* Reading text:
================

To understand the oxygen fugacity (fO(2)) during subduction initiation, we examined proto-arc boninites and associated mantle peridotites from the Troodos ophiolite, Cyprus. The Troodos ophiolite represents an exhumed piece of oceanic lithosphere that formed during subduction initiation in Neo-Tethys in Late Cretaceous. Dunites and surrounding harzburgites in the Kokkinorotsos podiform chromite deposit of the ophiolite were formed by reactions between peridotites and ascending boninitic magmas. The olivine-chromite oxybarometers show that the fO(2) values (Delta QFM -0.41 +/- 0.37) of the dunites are slightly higher than those (Delta QFM -0.85 +/- 0.52) of the harzburgites under mantle conditions, indicating that the mantle fO(2) was raised limitedly by percolation of the boninitic magmas. Meanwhile, the boninitic upper pillow lavas in the Margi area also recorded relatively reduced fO(2) values (Delta QFM -0.52 +/- 0.20) during olivine-chromite crystallization, comparable to the fO(2) of mid-ocean ridge basalts. Shallow-level processes (i.e., magma ascent, crystallization, crustal assimilation, and degassing) appear to have limited influence on the estimated fO(2) values in Troodos. The similarly low fO(2) values of the mantle peridotites and boninitic magmas suggest that the Troodos primary boninitic magmas were perhaps not as oxidized as the Izu-Bonin-Mariana (IBM) proto-arc boninitic magmas, though both mantle sources have captured the slab fluids released during subduction inception. This difference might be attributed to the different nature of the slab components (i.e., a more reduced subduction input for Troodos). Our study thus suggests that subducted slabs might not always release oxidized fluids, and the oxidation processes might be different for each nascent subduction zones.

================

[Entries from a data source]
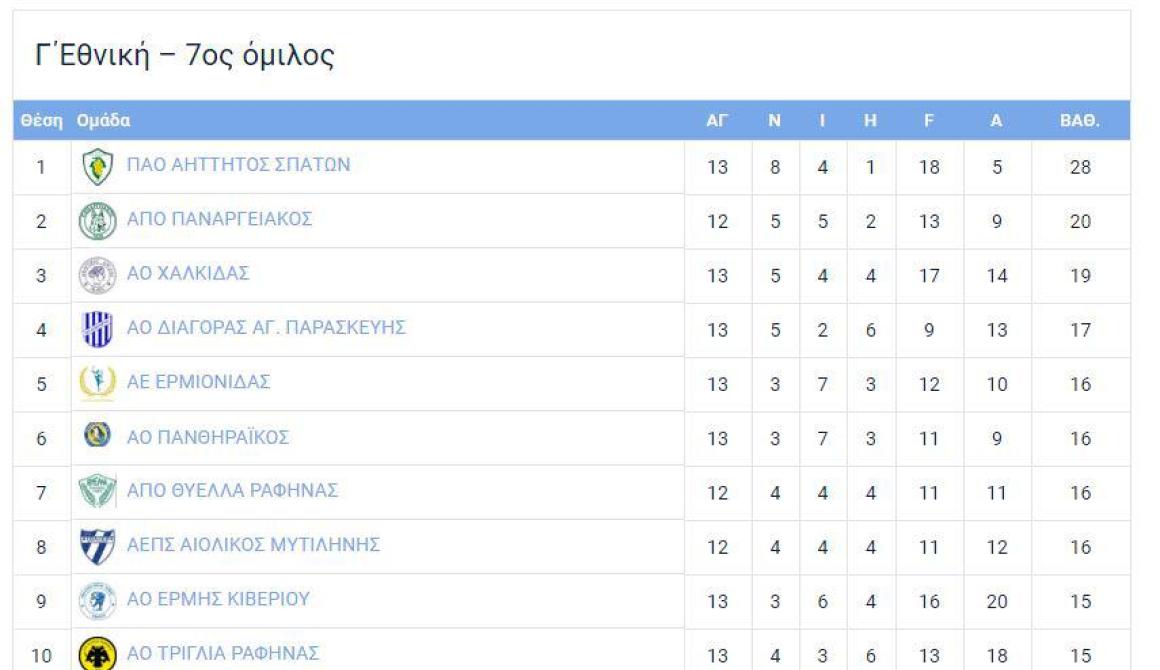This screenshot has height=670, width=1160.
Task: Click the ΑΟ ΠΑΝΘΗΡΑΪΚΟΣ badge
Action: click(98, 436)
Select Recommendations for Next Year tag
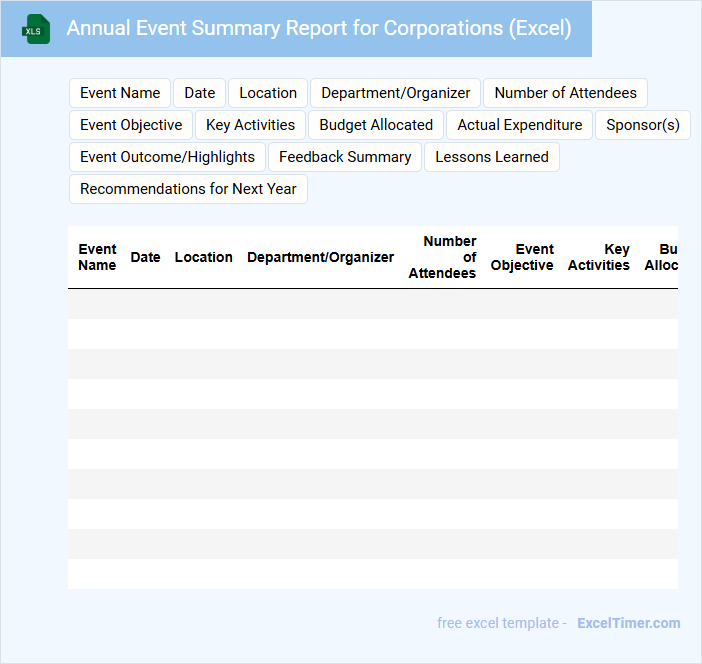The height and width of the screenshot is (664, 702). point(188,189)
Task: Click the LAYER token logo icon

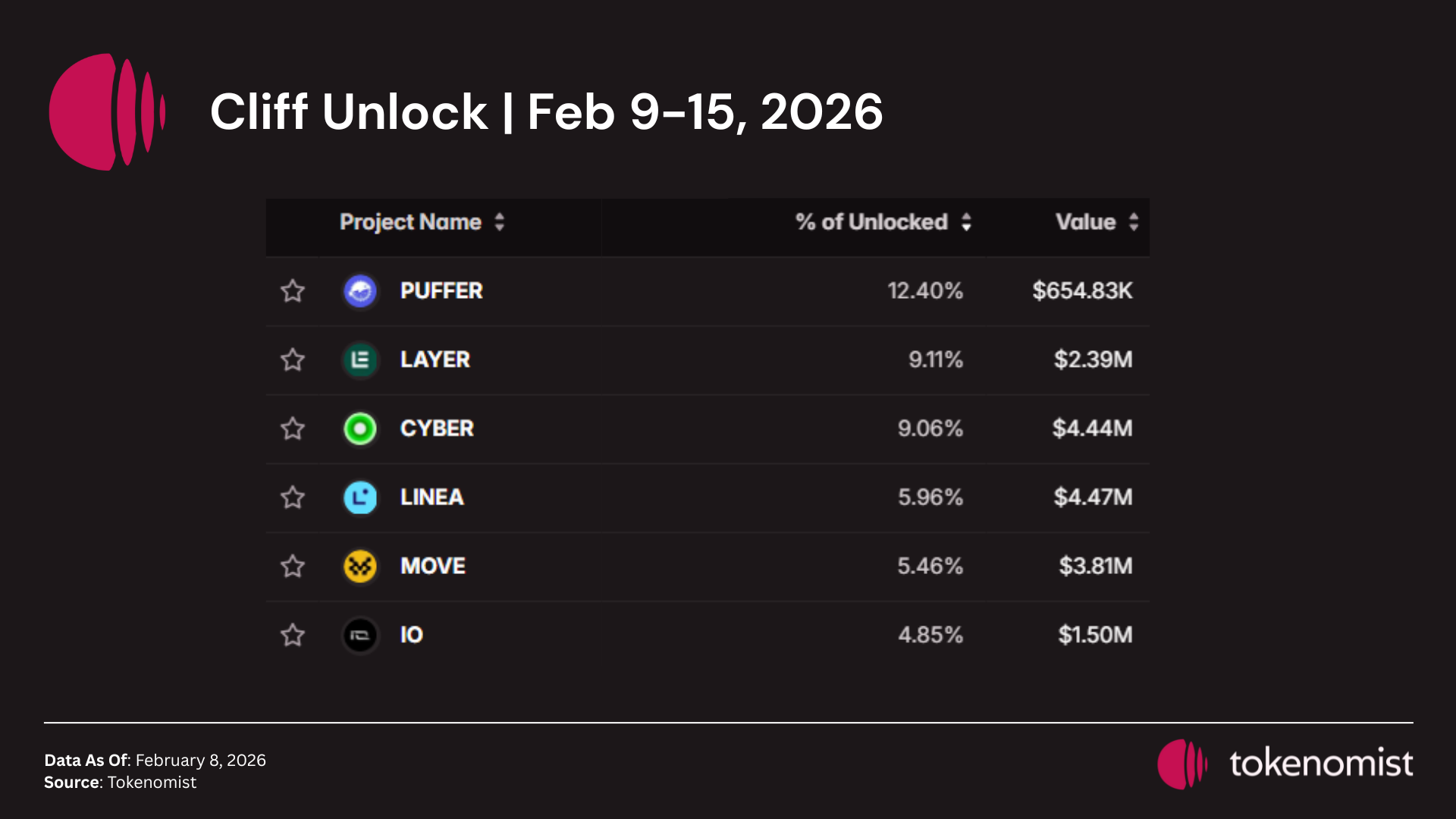Action: [360, 359]
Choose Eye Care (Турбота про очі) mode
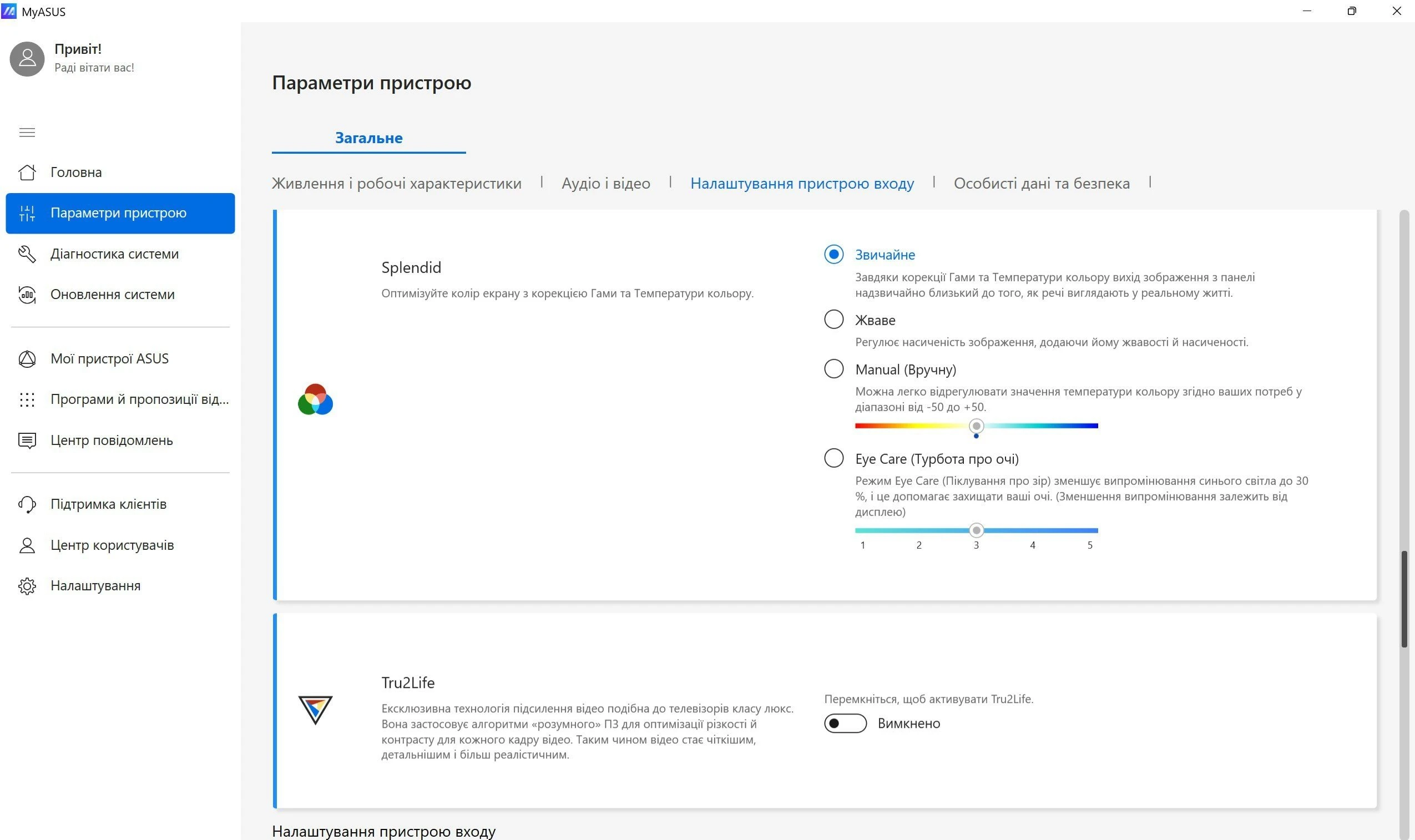1415x840 pixels. pos(833,458)
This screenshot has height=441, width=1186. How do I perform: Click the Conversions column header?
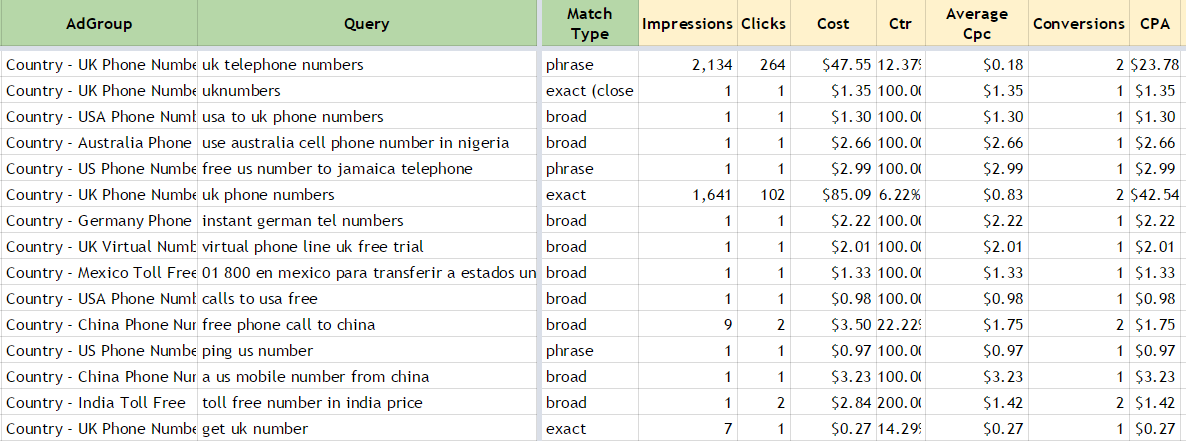1078,24
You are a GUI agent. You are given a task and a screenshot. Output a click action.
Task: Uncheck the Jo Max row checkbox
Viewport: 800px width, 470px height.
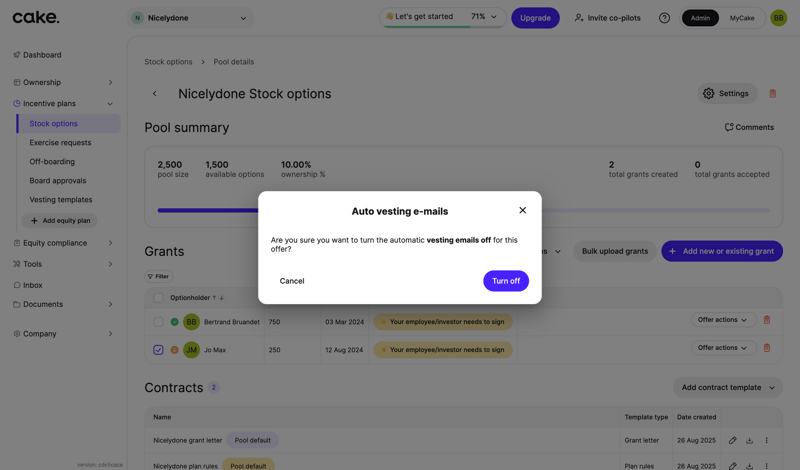(158, 350)
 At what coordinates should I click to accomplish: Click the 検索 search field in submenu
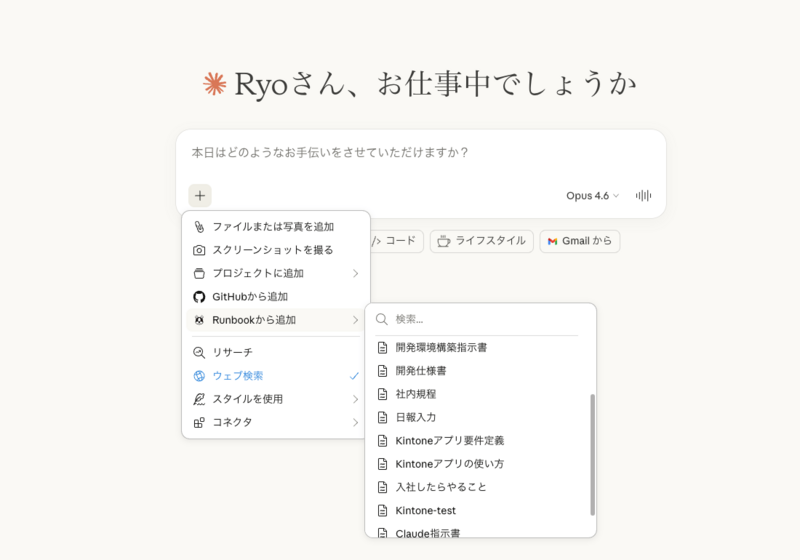tap(480, 319)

================

* Tasks to complete:
1. According to the Troodos ophiolite text, in what setting and period did the ophiolite form?
2. Continue the Troodos ophiolite text from its final sentence.
The entries are separate material and have no connection to the Troodos ophiolite text.

* Task answers:
1. It formed during subduction initiation in Neo-Tethys in the Late Cretaceous.

2.
Plain Language Summary Subduction zones have played a key role in mass exchange between the Earth's surface and its interior, and are one of the main factories for the generation of Earth's magmas. The redox state of arc lavas produced at subduction zones controls the formation of important mineral deposits. In fact, subduction zone lavas are believed to be generally more oxidized than mid-ocean ridge lavas, but the origin of their oxidized nature and how their redox state change during the birth of a subduction zone remains poorly understood. Boninites are special Mg- and Si-rich but Ti-poor lavas (SiO2 > 52 wt.%, MgO > 8 wt.%, and TiO2 < 0.5 wt.%), and are typical products of magmatism that formed during subduction initiation. Here, we show that the primary boninitic magmas of the Troodos ophiolite of Cyprus are in fact no more oxidized than mid-ocean ridge basalts, even though their mantle source interacted with the slab fluids released from the incipient subducted plate. Therefore, we propose that proto-arc magmas, that formed as the down-going slab began foundering, might not always be oxidized during the inception of a subduction zone.

Publication name

 Journal Of Geophysical Research-solid Earth, Volume 128, Issue 4, Article Number 2022JB025008, DOI 10.1029/2022JB025008, Published APR 2023


 Hu, Wen-Jun; Zhou, Mei-Fu; Ribeiro, Julia M.; Malpas, John; Wu, Ya-Dong; Bai, Zhong-Jie

Corresponding author(s)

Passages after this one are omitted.